Example: “I bet you’re a bit like me; each time you promise yourself that writing this blog post will take 10 minutes, it ends up taking two days.”
We’re used to this conditioning from childhood.
Example: “If after one month you decide that you don’t like it, I’ll personally send you your money back.”
Example: “If you’re into technology and artificial intelligence, then I think you’re going to love copy.ai.”
Show the person some compassion and explain why they’ve got nothing to worry about.
Example: “Don’t worry. When I first heard of AI copywriting, I thought I had to be an MIT researcher to use it. In reality, it was easier than using Facebook.”
Before You Make Your Mind Up
People tend to stay consistent with their choices. Moving someone from a “no” → “yes” is harder than moving from a “maybe” → “yes.”

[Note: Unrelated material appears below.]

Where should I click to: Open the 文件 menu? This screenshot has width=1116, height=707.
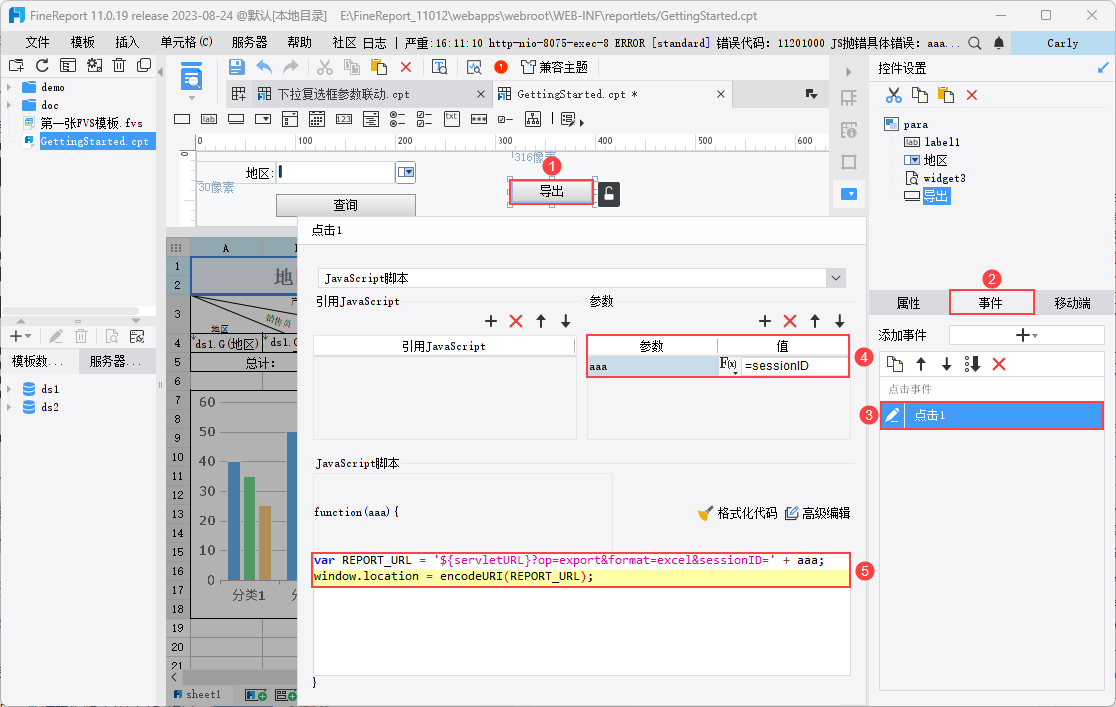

Example: “Wait, don’t give me an answer yet. Before you make your mind up, try copy.ai once. Free. Then let me know what you think.”
If I Can, Will You?
Eliminate your prospect’s objections by offering a solution.
“I don’t have time to learn how to use it.”
“If I can invite my collage to onboard your whole team in one hour, then would you be open to trying copy.ai?”
Adding the word “enough” at the end of your offer makes people more likely to agree to it.
Example: Instead of saying, “Would you like to buy six or 12 copy.ai accounts for your team?” say, “Will 12 accounts be enough?”
Just One More Thing
When your prospect has already agreed to the deal and the atmosphere calms down, you can use the opportunity to add something more into the mix.
Example: “Oh, just one more thing, we’re developing another AI-based product that generates photos, not only copy. Would you like to try it?”
🏳️ Note: It works if you have failed to sell, you can still try offering something smaller.
Example: “Thank you for your time. Just one more thing, would you like to join our free webinar?”
What Makes You Say That?
People would often give objections without really understanding them, just because they’ve heard those objections from other people or on TV. When they raise up an objection that doesn’t make sense, ask them: “What makes you say that?” It forces an explanation for their objection. If they can’t…
What Happens Next Is
It calms people down and gives them a clear understanding of what they need to do next. It gives them clarity.
Example: “What happens next is I’m going to email you the contract. After going through it, sign it, and then we’ll drink champagne. To which email address should I send the contract?”
🗣 Note: Always ask an easy question at the end of your explanation, like for an email address, or the best day for champagne, etc. It makes the person involved automatically agree with what you had explained.